Ballerina by Edward Stewart

Posted May 29, 2014 by Kate in Just Okay, Review / 0 Comments

Ballerina by Edward StewartBallerina by Edward Stewart
Format: eARC
Source: Netgalley
Genres: Contemporary, Friendship, New Adult
Buy on Amazon

Stephanie Lang and Christine Avery meet in ballet school. Although they share the same dream—to become great dancers—they could not be more different. Ballet is in Stephanie’s blood; her mother, Anna, is a former dancer who lives to see her daughter achieve the fame she herself never attained. Christine has lived a sheltered life, secure in the love of her family. But her privileged upbringing conceals a devastating secret.

Two teenage dancers, one chance to make it. From the thrill and terror of auditions through years of meticulous training to landing a coveted spot in a professional company, Stephanie and Christine relentlessly pursue their ambitions. As they give their all to dance, they become inseparable—until they are torn apart by their passion for the same man, a brilliant Russian dancer whose seductive, mercurial temperament will have unforeseen consequences for them all.  

I love ballerinas and ballet, I was one of those little girls who took ballet and loved it, I wasn’t any good though. But just because I wasn’t any good at it, doesn’t mean I stopped liking. That being said, I don’t think I have read any real ballet books, a couple about ex-ballet dancers, but not one where ballet is so front and center as it is in this book, so I was actually really excited about this book.

The first thing I noticed was that the narration kind of killed the pacing for me. I thought the book started a little on the slow side, and that was largely because of the narration.

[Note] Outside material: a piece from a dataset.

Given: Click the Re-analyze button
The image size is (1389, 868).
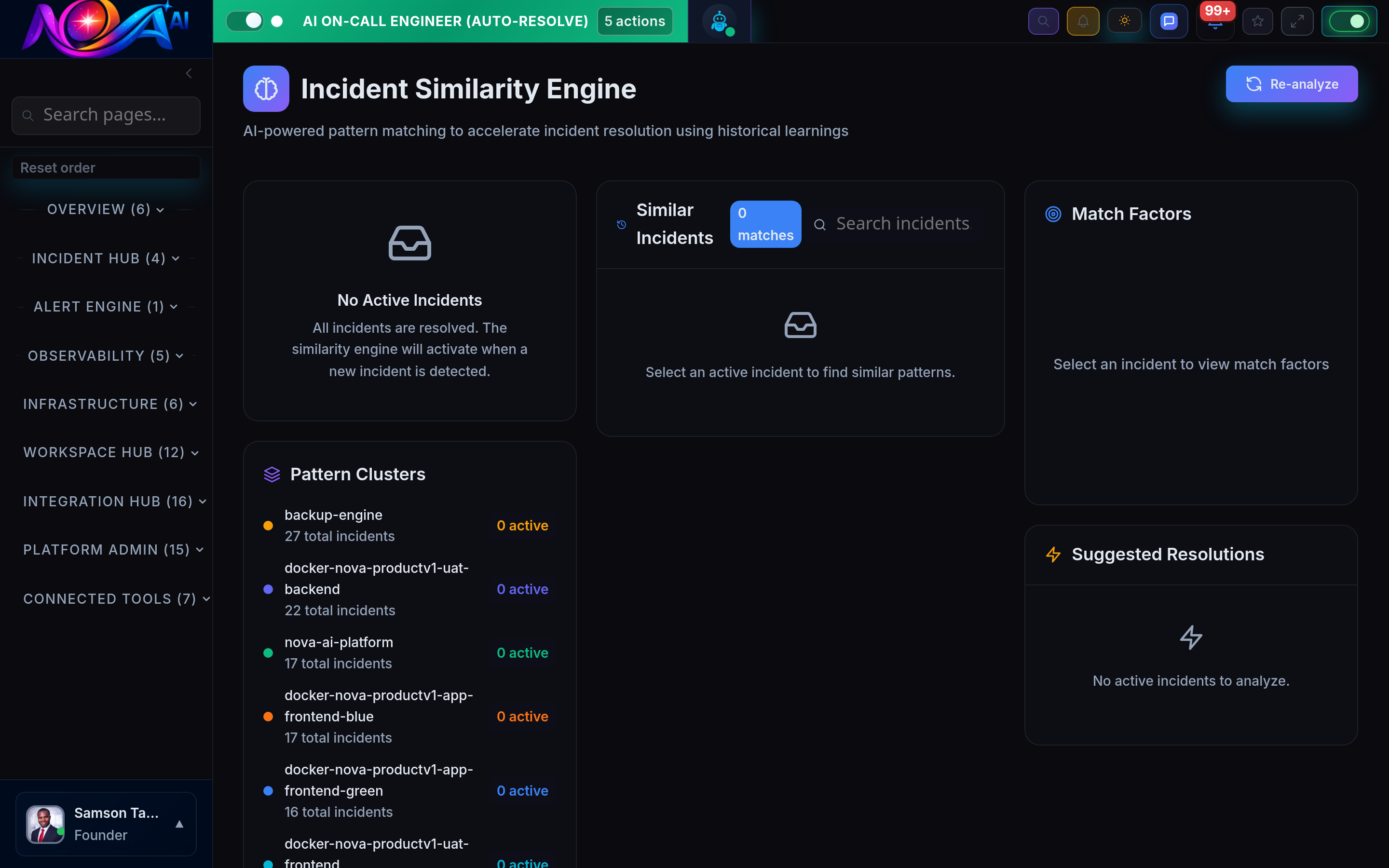Looking at the screenshot, I should (x=1292, y=84).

I thought that the whole book kind of suffered from a choppy writing style, it’s not that the book was hard to follow, but it did feel a bit on the disjointed side.

I also wasn’t expecting the stage mom to have such an active role in the beginning, the book is about two young ballet dancers, but yet when I opened the book and started reading it actually felt like I was reading the mothers story and not the two young ballet dancers stories. I really didn’t like that about the book. I wanted more of a focus on the two girls.

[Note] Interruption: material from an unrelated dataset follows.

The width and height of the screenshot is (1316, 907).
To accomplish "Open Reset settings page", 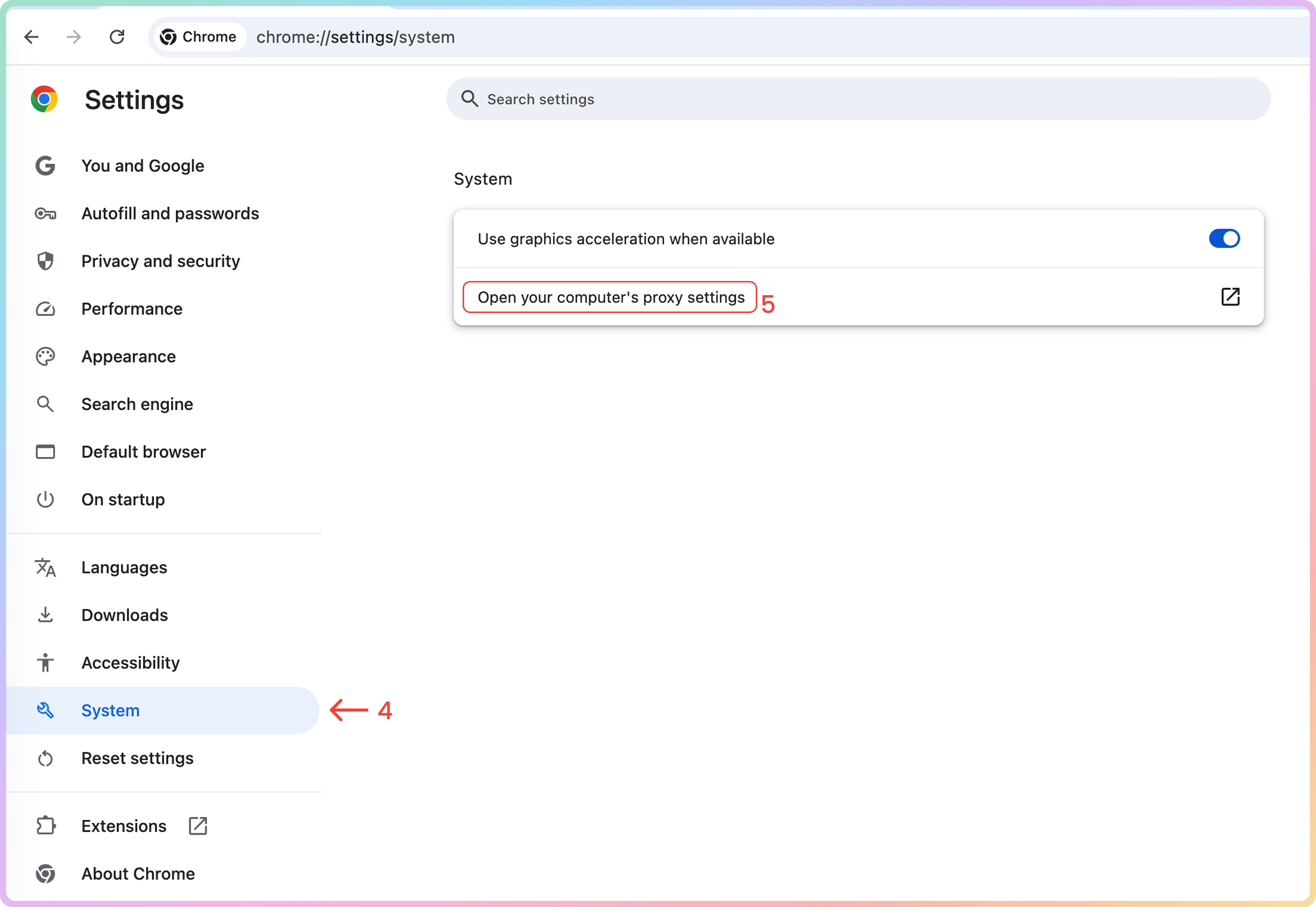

I did think that the writer did a good job at capturing the essence of the ballerina, it felt authentic to me. I really did find myself becoming immersed in the environment, and I appreciate that about the book. As for the two main characters, Steph and Chris I have to say I enjoyed Steph a lot more than I did Chris. I found Chris to be a bit on the annoying side, it was like she never truly grew up/matured, and a lot of the scenes with her ending up reading as really melodramatic.

A couple of other notes about the book: I felt like the book went on too long, it really was a long read. I didn’t exactly enjoy the older characters, from Steph’s stage mom Anna to the director the ballet who is so self-absorbed in his vision that I kind wanted to hit him. Overall, the book was a solid one, it turns out this is a release of a book written in the 70s, so it holds up over decades. I think that anyone who enjoyed ballet would enjoy this, especially because of the friendship between the two girls.